Inizia il 74. Trento Film Festival

Dalle grafiti di roccia alle luci di Ulju, dai passi interiori ai riti del femminile: un’intera città in movimento

Inizia il 74. Trento Film Festival

TRENTO. La 74. edizione del Trento Film Festival apre i battenti alle 11, con la contemporanea inaugurazione di due mostre nella cornice di Palazzo Benvenuti. Mentre "Luigi Dal Re: Racconti di Grafite" è una personale dell’artista faentino – curata da Fondazione Dolomiti UNESCO – dove la memoria della roccia si trasforma in segno sulla carta, conservando eleganza, forza e poesia del gesto alpinistico, le fotografie di "Ulju, la prima luce a raggiungere la Corea" – mostra promossa da Ulsan Ulju Mountain Film Festival – svelano la bellezza unica di questa contea coreana, dalle Alpi di Yeongnam al promontorio di Ganjeolgot.

Alle 16, invece, primo appuntamento per il Salotto letterario di MontagnaLibri, con la presentazione di "Non cercatele in salotto" (Ediciclo). L’autrice Silvia Ugolotti racconterà, moderata da Marika Damaggio, le affascinanti vicende di donne che, nella storia, osarono rompere gli schemi, partendo da sole per i loro lunghi ed intrepidi viaggi.

Sempre alle 16, ma negli spazi della Chiesa di Santa Maria del Suffragio, sarà inaugurata la mostra "Ma tu di che montagna sei?" per il progetto diocesano Chieseacolori.

Un racconto visivo, ideato da Maddalena Tomasi e composto da frammenti video e immagini realizzati da diversi camminatori, esperti e non, durante le loro passeggiate ed escursioni.

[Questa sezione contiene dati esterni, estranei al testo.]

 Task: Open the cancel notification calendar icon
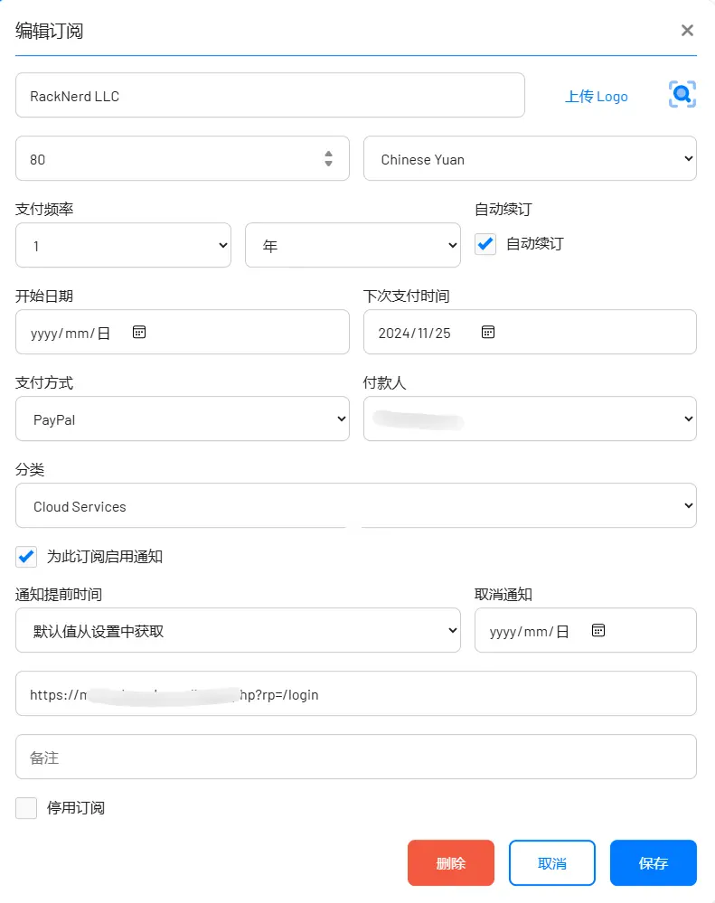[597, 630]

Alle 17 la prestigiosa Sala Depero, nel Palazzo della Provincia, ospiterà la Cerimonia di apertura ufficiale di questo 74. Trento Film Festival: ad intervenire sul palco, oltre alle autorità presenti, sarà il giornalista Federico Quaranta.

Alle 17.30, nel Salotto letterario di MontagnaLibri, Daniela Larentis, insieme a Luciana Grillo, Michele Larentis e Pino Loperfido, e accompagnata dalle letture di Francesca Rocchetti presenterà al pubblico il suo libro, "La verità è nel passo" (Edizioni del faro). Un romanzo che intreccia esplorazione e ricerca interiore, conducendo il lettore tra foreste umide e paesaggi glaciali, fino alla scoperta di una verità essenziale: non esiste una meta definitiva, ma soltanto l’accettazione del movimento.

Alle 18, Palazzo Roccabruna sarà teatro del primo laboratorio di quest’edizione, "Il segreto dell’acqua in montagna: dal sakè alle fermentazioni, dove la chimica fa la differenza".

A condurlo, Nicola Coppe, tecnologo alimentare e produttore di bevande alcoliche orientali.

Alle 19, presso lo Spazio archeologico del SASS, appuntamento con "La Venere sull’Alpe", uno spettacolo – a cura di Falenablu – capace di far dialogare archeologia e memoria emotiva, storia antica e memoria contemporanea, partendo dal ritrovamento della Venere del Gaban e guidati dalle esperte e dagli esperti del Muse e dell’Università di Trento. Alle 20, in Piazza Cesare Battisti, inaugurerà Baita Festival, uno spazio di incontro e convivialità curato dalla ProLoco Centro Storico. Ad accendere la serata sarà la musica dal vivo dei Turbo Folk and Roll.

Alle 21, infine, sul palco della Sala della Filarmonica, la cantautrice e compositrice Agadez - nome d’arte della video-artista e regista Giada Colagrande - presenterà "Queendoms Unplugged: un viaggio sonoro" – pensato in collaborazione con Falenablu – nei culti femminili arcaici e nelle divinità nate dalla Dea Madre, attraverso un cerimoniale musicale che invita a riscoprire la sacralità del femminile divino.